Die oproep doet de Commissie Toekomst Accountancysector (CTA) bij de presentatie vandaag van haar eindrapport. In dit rapport komt de commissie met 22 aanbevelingen die moeten bijdragen aan het oplossen van problemen in de accountancysector.
In haar interim-rapport van begin oktober vorig jaar was de CTA weliswaar kritisch op accountants, maar wees zij fundamentele ingrepen af. In het eindrapport slaat de commissie hier en daar een wat progressievere toon aan.
Structuur op de schop
Zo moet de structuur van accountantsorganisaties volgens de commissie op de schop. De governance en het beloningsmodel van die organisaties dragen nog niet voldoende bij aan ‘een wenselijke uitkomst’, aldus de commissie onder voorzitterschap van hoogleraar Annetje Ottow. Alle onderzochte kantoren kennen een zogeheten partnermodel, waarbij de partners zelf de belangrijke beslissingen nemen en hun eigen werk controleren.

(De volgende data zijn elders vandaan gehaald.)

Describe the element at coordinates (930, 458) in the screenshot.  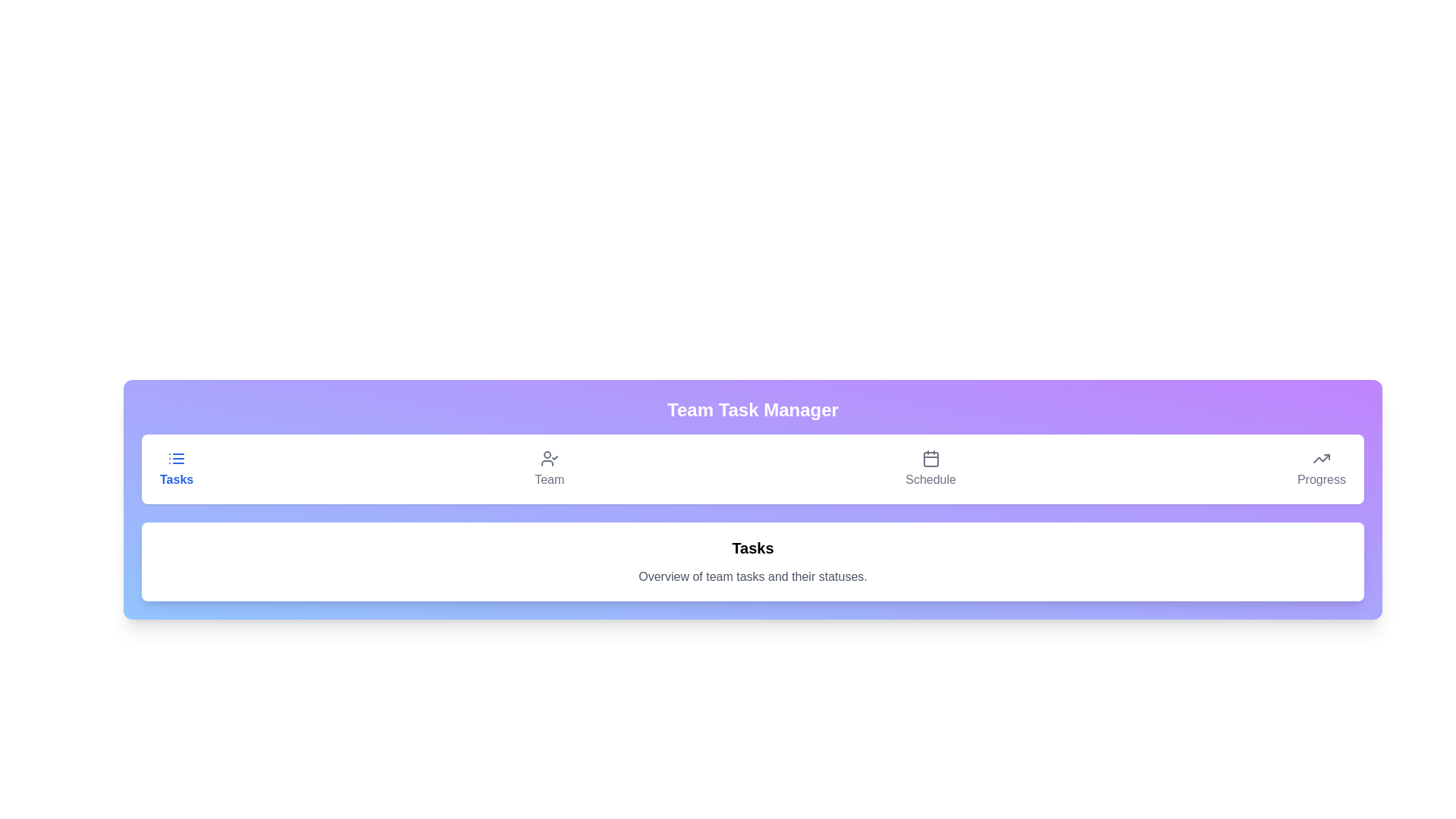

Die taak moet bij de raad van commissarissen (rvc) komen te liggen. Die commissarissen moeten dan controleren of de accountant zijn publieke taak goed heeft uitgeoefend. Via het invoeren van het structuurregime zou deze aanbeveling in de praktijk gestalte moeten krijgen. Commissarissen krijgen dan meer bevoegdheden, waaronder het recht om bestuurders te benoemen en bepaalde goedkeuringsrechten voor ingrijpende bestuursbesluiten.

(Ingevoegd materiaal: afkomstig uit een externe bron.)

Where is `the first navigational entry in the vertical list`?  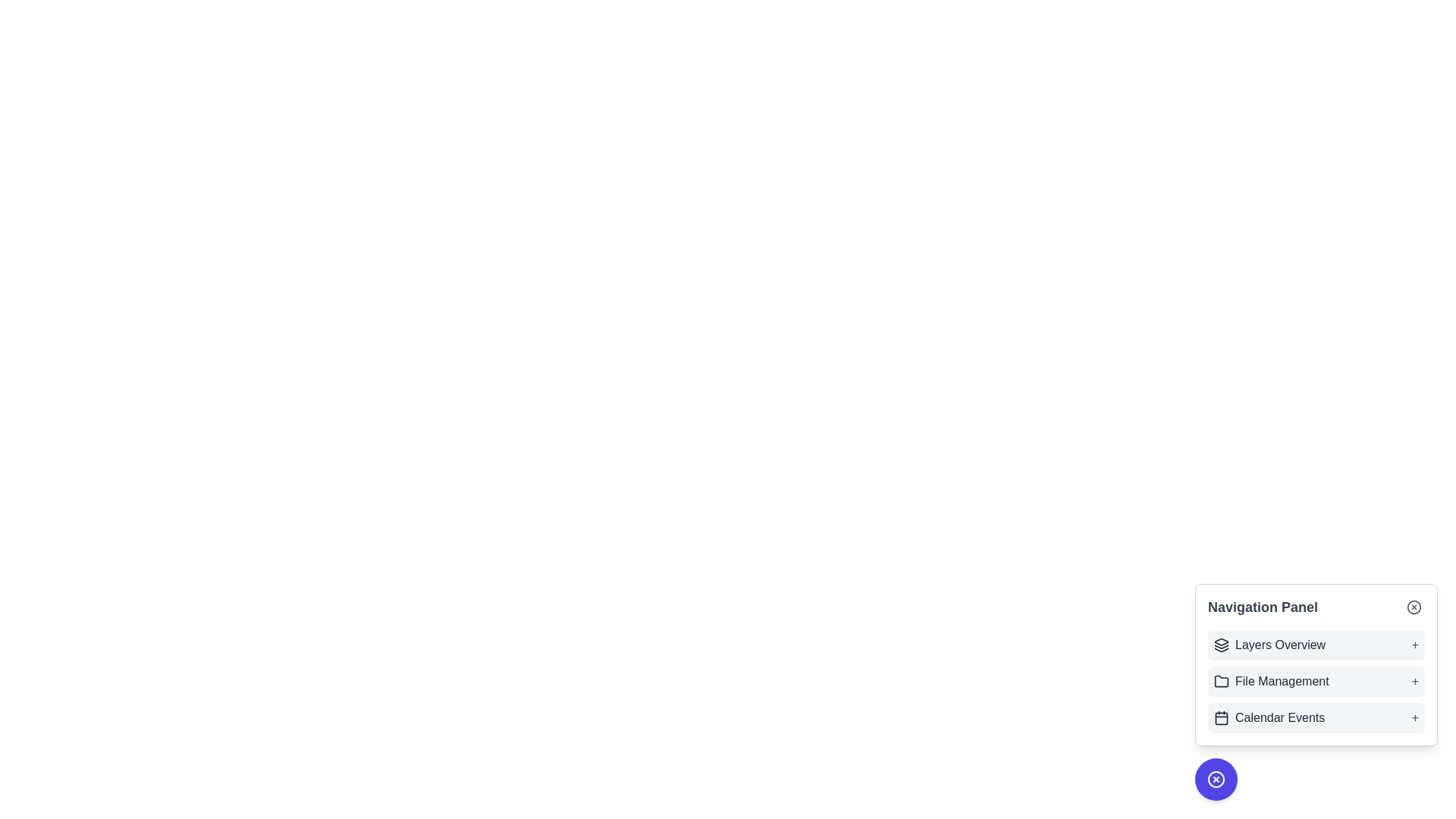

De Nederlandse beursgenoteerde bedrijven worden bijna allemaal gecontroleerd door één van de Big Four (Deloitte, EY, KPMG en PwC ). Die accountantsorganisaties hebben al enkele jaren een aangepast governancemodel. De commissie concludeert dan ook dat het instellen van een rvc alleen niet volstaat. De invloed van deze toezichthouders moet verder reiken dan nu het geval is. De commissie oppert daarom dat ook de winstuitkering, investeringen of het beloningsbeleid van de partners door commissarissen moeten worden goedgekeurd.
Internationaal
Volgens de commissie is het feit dat kantoren onderdeel uitmaken van een internationaal netwerk geen beletsel voor wettelijke ingrepen.

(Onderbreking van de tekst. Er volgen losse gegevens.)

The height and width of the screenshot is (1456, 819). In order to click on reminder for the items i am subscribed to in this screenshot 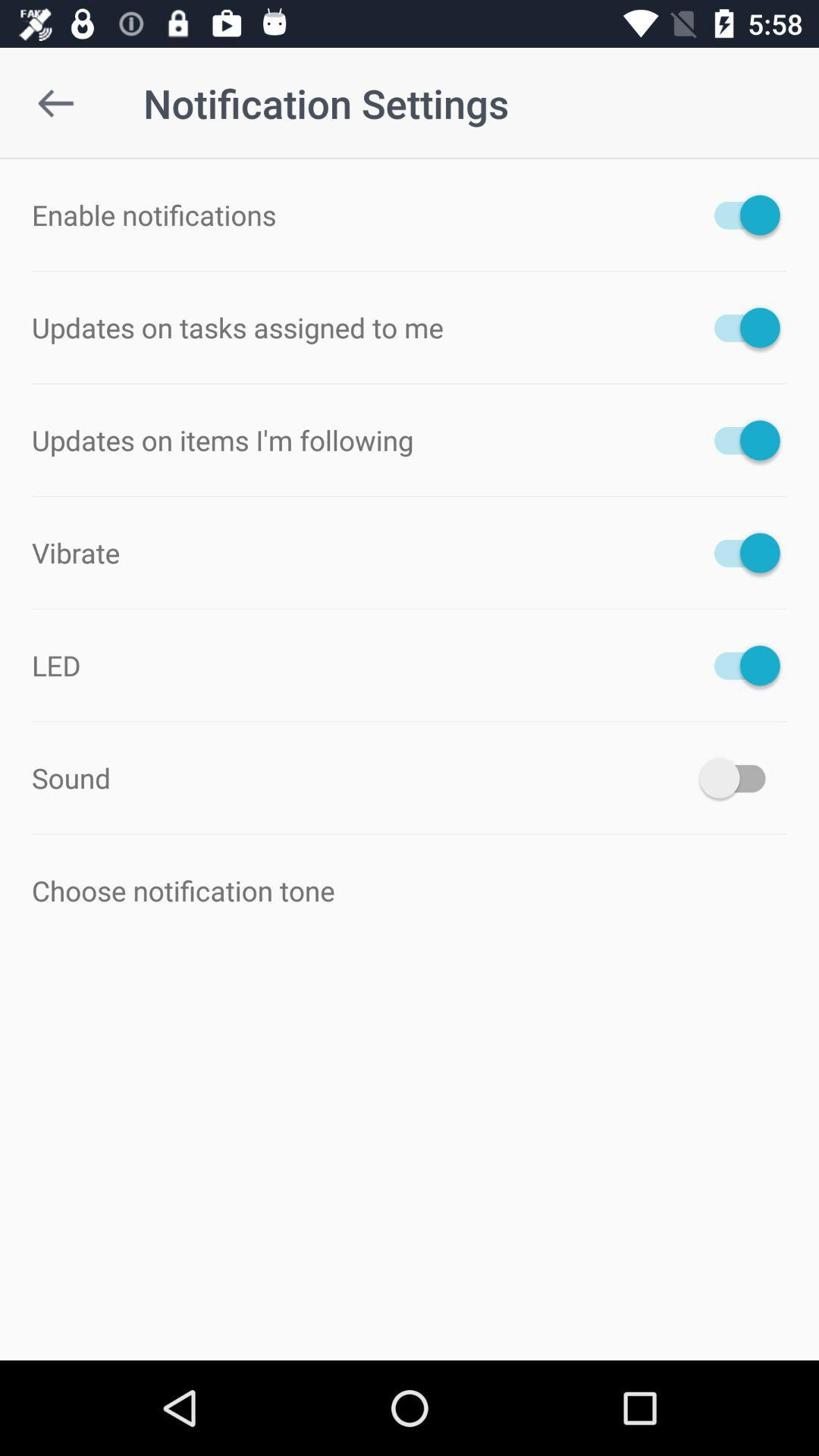, I will do `click(739, 439)`.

Voor een verdergaande interventie als het opbreken van de dienstverlening in een advies- en controletak (audit-only) kan dat volgens de commissie anders liggen. De huidige netwerkstructuur is dan volgens Ottow mogelijk niet houdbaar.
De commissie komt niet met een oplossingsrichting voor deze hete aardappel binnen de accountantsdiscussie. VEB had de CTA in een eerder stadium gevraagd om een toekomstperspectief te schetsen voor de scheiding van controle- en advieswerkzaamheden door accountantsorganisaties. De groeiende onbalans tussen winstgevendheid en risicoprofiel van beide activiteiten van accountantsorganisaties maakt een keuze op dit punt steeds urgenter.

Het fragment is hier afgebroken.